Effect of zinc supplementation. ABC. Competitions. Cultures were grown to exponential phase in MH medium supplemented with zinc during growth. “Zn” stands for ZnCl₂: 1.5 mM. The effect of deletion of cpx (A), or zra-like (B), or both (C) on competitive index in MH without and with TOB, where MH is the untreated growth medium. In vitro competition experiments of V. cholerae WT and indicated mutants In specified media: in black: MH: no antibiotic treatment. In blue: TOB: tobramycin 0.6 µg/mL. The y-axis represents log₂ of competitive index value calculated as described in the methods. A competitive index of 1 (i.e., log₂ value of 0) indicates equal growth of both strains. (D) Survival of WT and ∆ravvia to 3 h treatment with lethal TOB at 5× MIC 5 µg/mL, in the presence of zinc. The y-axis represents log₂ value of survival rates ratios, calculated as survival of the mutant over survival of the WT. A relative survival ratio of 1 (i.e., log₂ = 0) indicates equal survival as the WT strain. (E) Expression of cpx and zra. mRNA levels were measured using digital RT-PCR as explained in Materials and Methods. The y-axis represents the fold change of induction in the presence of zinc divided by the expression in the absence of zinc. (F) Expression from promoter of ravvia was measured using fluorescent transcriptional fusion of gfp expressed from ravvia promoter and quantified using flow cytometry. The y-axis represents the relative fluorescence in the indicated conditions.

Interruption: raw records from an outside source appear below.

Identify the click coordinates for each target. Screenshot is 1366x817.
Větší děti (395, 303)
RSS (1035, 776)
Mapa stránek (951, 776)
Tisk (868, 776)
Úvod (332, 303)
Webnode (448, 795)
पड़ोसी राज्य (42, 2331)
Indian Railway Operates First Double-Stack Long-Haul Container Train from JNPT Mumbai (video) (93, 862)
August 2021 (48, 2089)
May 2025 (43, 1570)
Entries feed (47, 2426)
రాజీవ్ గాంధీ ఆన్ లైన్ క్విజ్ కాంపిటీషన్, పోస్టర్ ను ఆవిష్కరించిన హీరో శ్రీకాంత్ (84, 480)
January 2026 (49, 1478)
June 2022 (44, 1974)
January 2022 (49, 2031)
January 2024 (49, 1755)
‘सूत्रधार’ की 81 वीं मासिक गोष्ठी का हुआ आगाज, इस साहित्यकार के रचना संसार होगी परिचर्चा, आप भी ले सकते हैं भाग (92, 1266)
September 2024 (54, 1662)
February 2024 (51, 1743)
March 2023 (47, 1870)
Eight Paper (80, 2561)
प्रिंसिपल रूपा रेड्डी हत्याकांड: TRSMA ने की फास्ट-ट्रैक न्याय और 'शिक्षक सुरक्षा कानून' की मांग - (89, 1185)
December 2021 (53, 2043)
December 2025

Zn: zinc 1.5 mM. NT: non-treated. ∆zur: zur deletion strain. WT: wild-type strain. For statistical significance calculations, we used one-way ANOVA. **** means P < 0.0001, *** means P < 0.001, ** means P < 0.01, * means P < 0.05. ns, non-significant. Number of replicates for each experiment: 3 < n < 6.

Fig 6

Low ROS phenotype of ∆ravvia is dependent on the presence of Cpx and Zra-like stress response systems. Quantification of variation of reactive oxygen species using CellRox. The y-axis represents log₂-fold change of detected ROS fluorescence in the indicated strain over the WT strain. Each experiment was performed at least three times, and data and statistical significance are shown in the histograms. For statistical significance calculations, we used one-way ANOVA. **** means P < 0.0001, ** means P < 0.01. ns means non-significant.

Fig 7

Response of ∆ravvia to the membrane targeting antibiotics. (A) Minimum inhibitory concentration of vancomycin. MIC values are represented in the y-axis for the indicated strains. (B) Outer membrane permeability to nitrocefin measured on stationary phase cultures diluted to 5 × 10⁷ cells/mL by measuring the OD at 490 nm for 40 min. (C) AG uptake quantified through Neo-cy5 entry into exponential phase cultures. Intracellular level of neomycin coupled to the fluorophore Cy5 measured by fluorescence-associated flow cytometry. Error bars represent standard deviation. For statistical significance calculations, we used one-way ANOVA. **** means P < 0.0001. Only significant P values are shown.